Federal land conservation and environmental programs would bear the brunt of budget cuts next year under budget limits sent to the House Appropriations Committee's spending panels yesterday.
After months of debate over the broad terms of the fiscal 2006 budget, the new allocations spell out more specifically what programs would be cut and which would be increased when the House Appropriations Committee takes up its 11 discretionary spending bills. Among the winners are Congress itself, which would receive a 4.9 percent increase, the third largest after the allocations for a cluster of departments including Transportation, Treasury and Housing, and another group of programs for veterans and military quality of life.
The Senate Appropriations Committee will follow with its allocations, probably next week, a committee spokeswoman said.
House Appropriations Committee Chairman Jerry Lewis (R-Calif.) restored some of the money that President Bush would have cut from domestic programs by holding down Bush's requested increases in defense spending and foreign aid. Under Lewis's allocations, defense spending will rise by $11 billion over this year, but that is $3.3 billion less than Bush wanted.
Foreign operations would increase by $726 million in 2006, well short of the $3.3 billion increase proposed by the White House.

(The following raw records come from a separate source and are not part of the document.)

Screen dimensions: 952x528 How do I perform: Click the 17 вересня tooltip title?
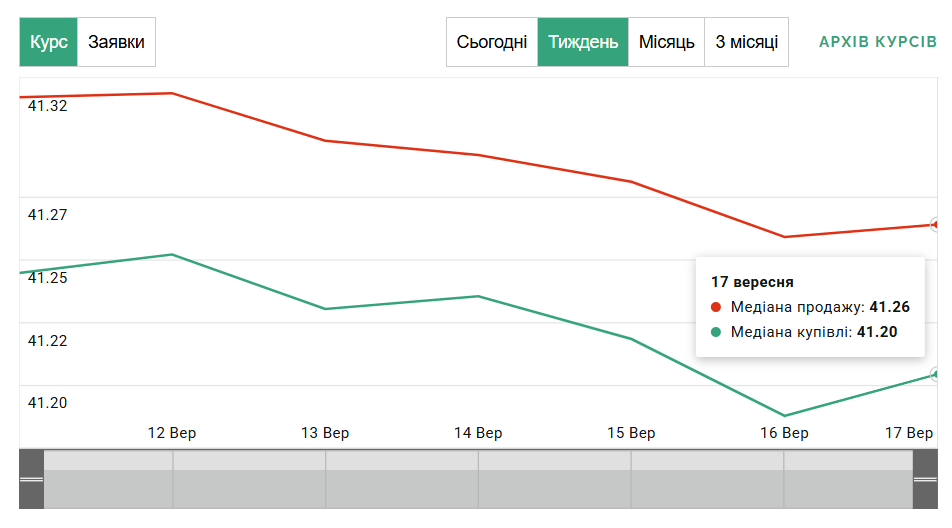[752, 282]
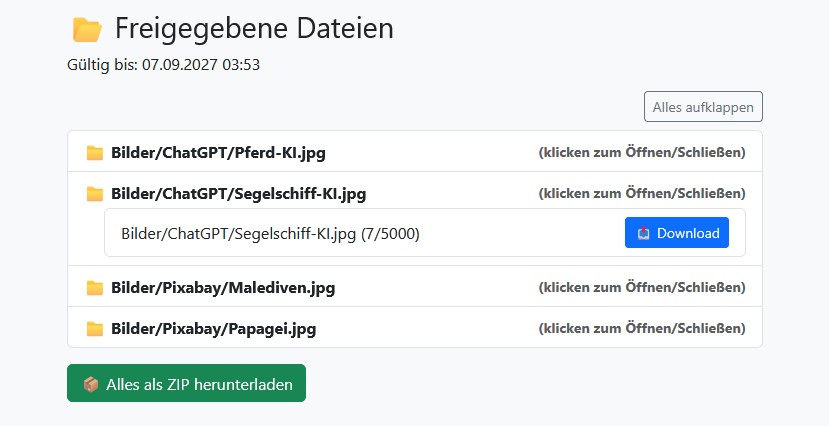Viewport: 829px width, 426px height.
Task: Click open/close hint on Pferd-KI row
Action: point(642,153)
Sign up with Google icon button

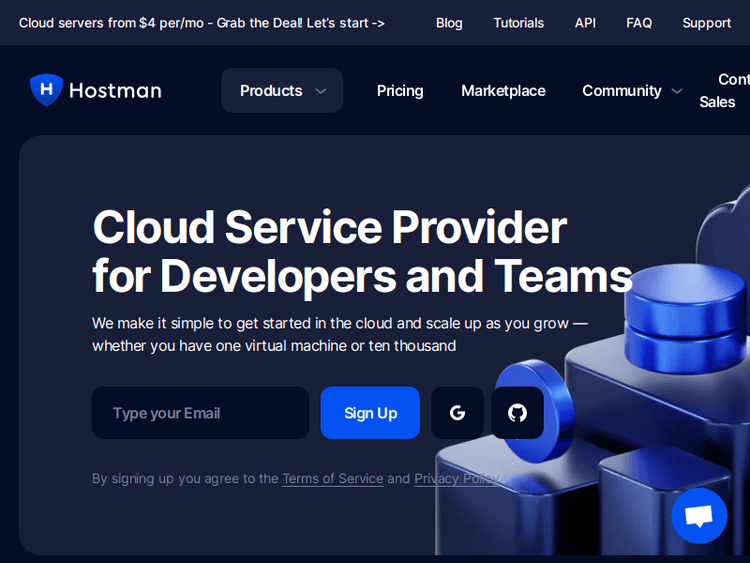(x=457, y=413)
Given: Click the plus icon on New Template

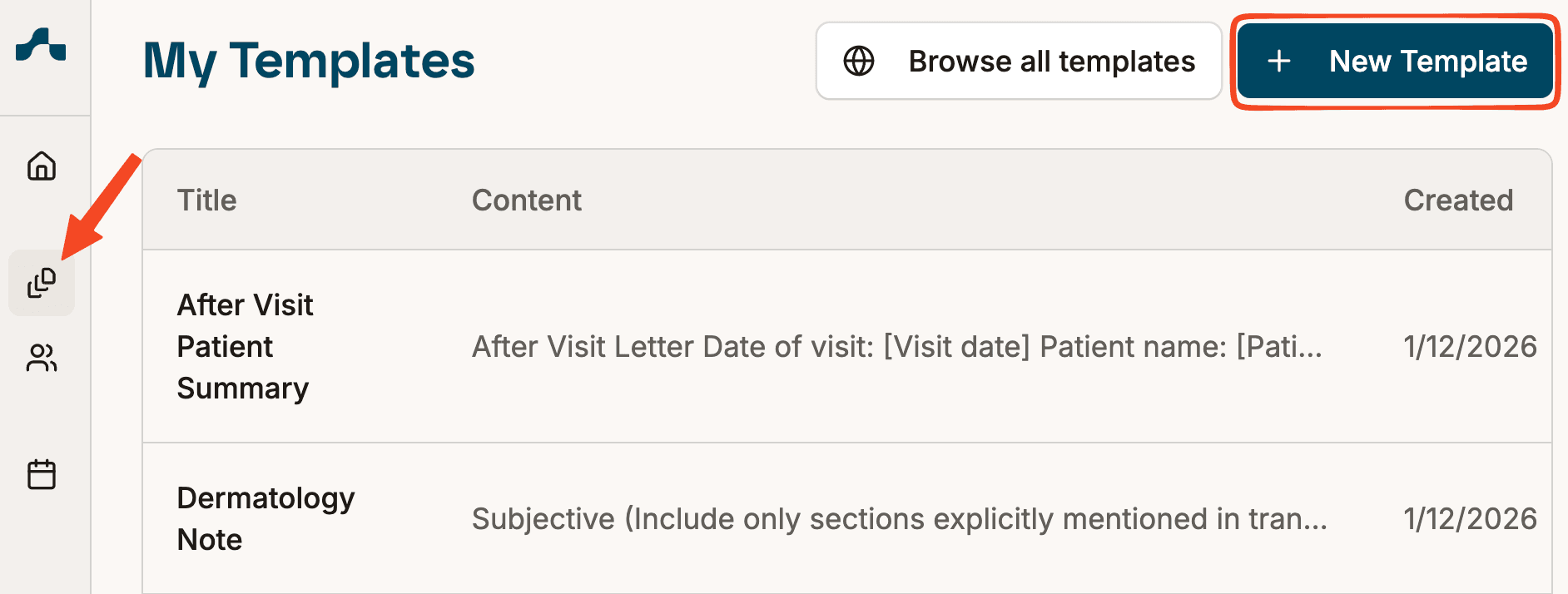Looking at the screenshot, I should [x=1278, y=61].

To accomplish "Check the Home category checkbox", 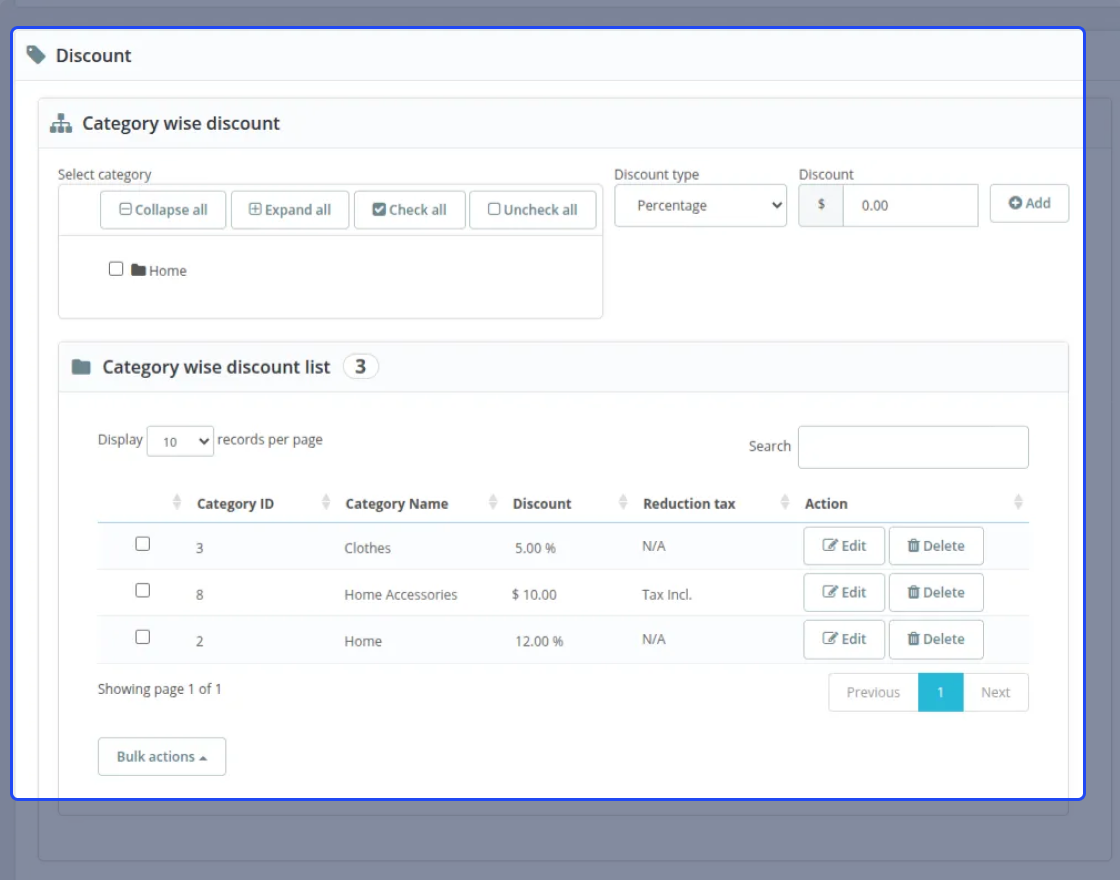I will tap(116, 269).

But the domestic allocations will still be tough, Democratic and Republican appropriations aides said.
"This will be a difficult budget year," Lewis said.

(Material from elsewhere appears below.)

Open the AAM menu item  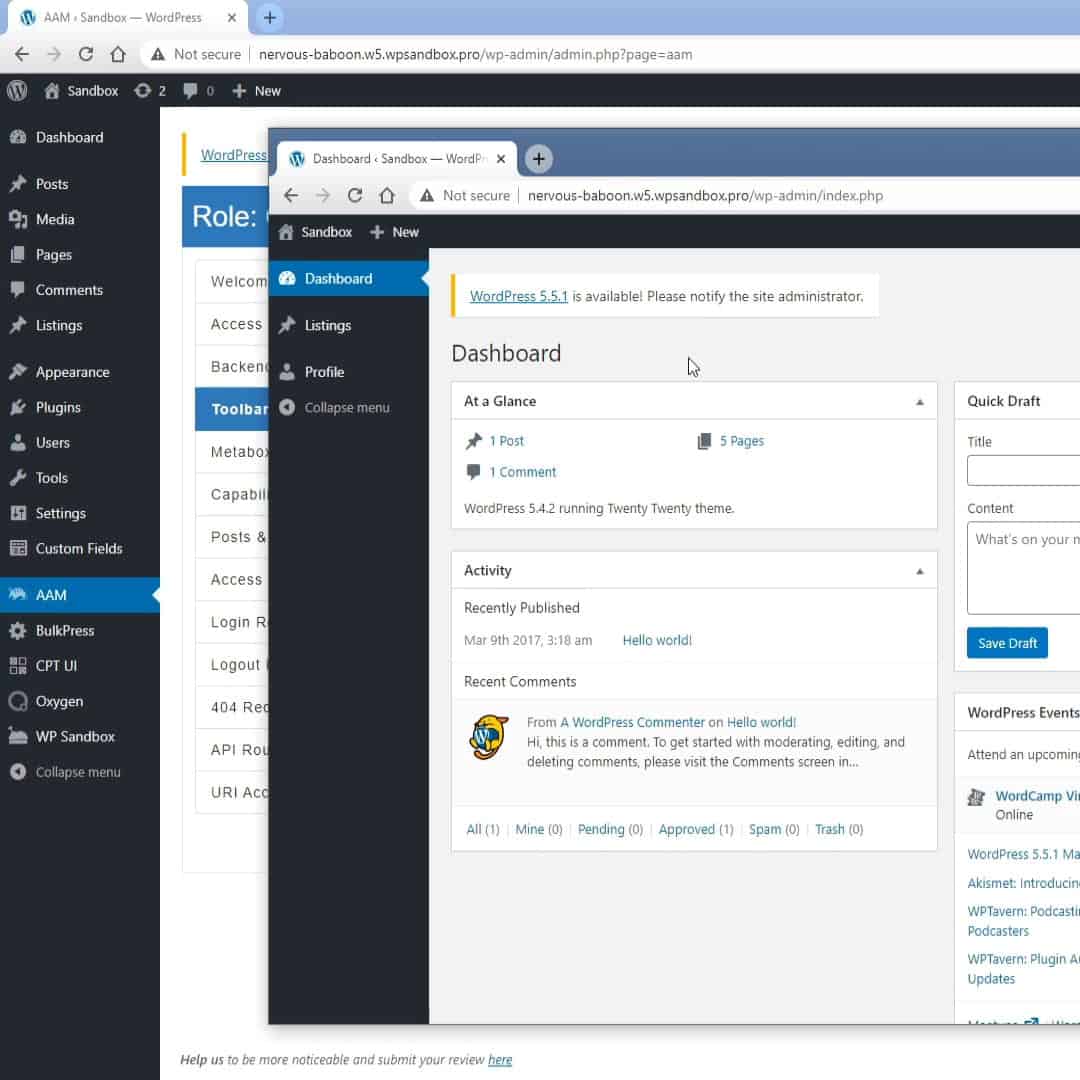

Agriculture programs would receive the same amount of money -- $16.8 billion -- that they received this year, a cut in inflation-adjusted terms.
Energy and water programs would be reduced by $100 million from 2005 levels.
The Interior Department and other environmental programs would be cut below current levels by 2.2 percent, or $595 million. Aides said the Environmental Protection Agency, especially its clean water grant program, is in the most trouble.
Although the cut would be 0.1 percent, the biggest legislative battle probably will come over the allocation for the departments of Labor, Health and Human Services, and Education. In past years, modest increases have spawned intraparty brawls in the GOP. This year, those politically popular programs are in for a $163 million decrease.
Because both parties have said they would increase spending on some programs, such as medical research, Pell grants, special education and educational aid to poor school districts, other programs will have to be cut significantly. Bush has already put several on the block, including low-income heating assistance, vocational education, safe and drug-free schools, and school reform programs.
The Republican-controlled Appropriations Committee did signal it would not go along with one of Bush's highest profile cuts.
The president proposed consolidating 18 economic and community development programs from the Department of Housing and Urban Development and four other agencies into a single grant program at the Commerce Department. Programs with combined budgets totaling nearly $5.7 billion would be shoehorned into a $3.7 billion package, with the steepest cut going to the popular community development block grant.
But the committee's allocations assume no such consolidation.